Am Ende eines Kampfes lassen die Gegner schließlich Münzen oder Ausrüstung fallen, in Schatztruhen lagern ebenfalls zufällig verteilte Taler oder seltene Gegenstände – das Sammeln gewinnt schnell an Reiz. Doch wie tief geht die Charakterentwicklung, wenn die Helden jeden Stufenaufstieg und jede damit verbundene Fähigkeit vollautomatisch vollziehen? Kann The Last Story die Rollenspiel-Begeisterung langfristig nur über das Finden, Kaufen und Verbessern der Ausrüstung halten?

Ausblick

Ich bin mir noch nicht sicher, wo ich The Last Story einordnen soll. Wie viel Rollenspiel versteckt sich hinter den einfachen Charakterstatistiken? Darf ich später auch umfangreiche Höhlen erforschen oder bleibt es bei den schnurgeraden Gassen mit mächtigen Bewachern am Ausgang? Wie viel Einfluss darf ich auf den Ausbau der Ausrüstung nehmen? Kommen noch weitere taktische Aspekte im Kampf hinzu? Die große Frage ist: Will The Last Story in Ruhe eine große Geschichte erzählen oder stehen die Mini-Aufträge eines Action-Rollenspiels im Vordergrund?
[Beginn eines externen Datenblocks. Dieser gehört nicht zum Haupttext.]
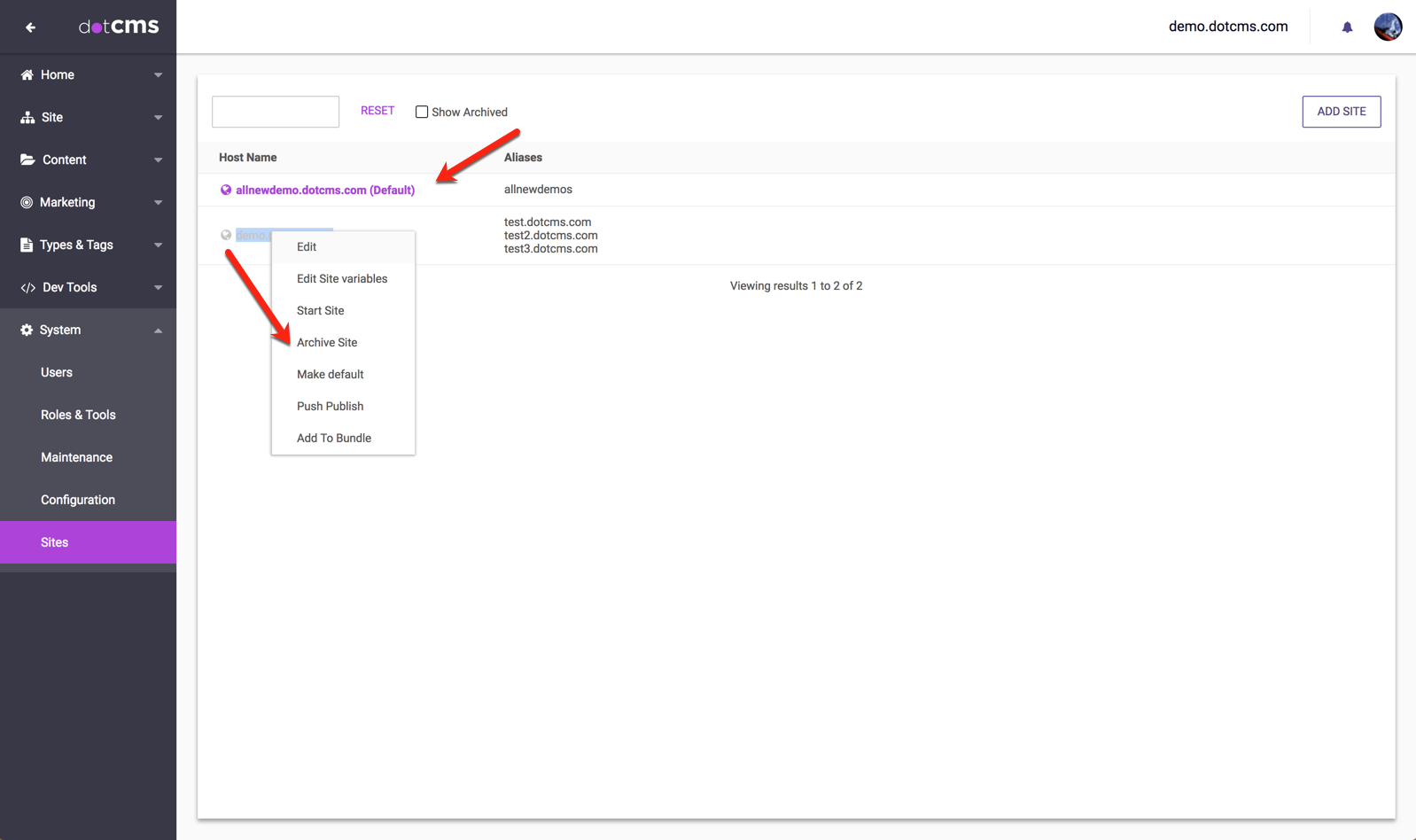This screenshot has height=840, width=1416.
Task: Expand the Types & Tags menu arrow
Action: point(158,245)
Auch nach mehreren Stunden sitzt das Spiel zwischen den Stühlen - denn keiner der Aspekte hat bis jetzt richtig gezündet. Dabei sind beide Elemente vielversprechend. Vor allem aber hat es mir der Kampf angetan: Das Wecken der Aufmerksamkeit, um den Kameraden Zeit zu verschaffen, sorgt für heikle Momente. Ist die Ablenkung erfolgt, schmeckt der Sieg dafür umso besser. Auch die (etwas unhandliche) Deckungssuche wirkt frisch, weil sie die spielerischen Möglichkeiten der taktischen Rollenspiel-Gefechte erweitert. Begeistern konnte mich The Last Story bislang nicht - allerdings bin ich gespannt darauf, wie es weitergeht!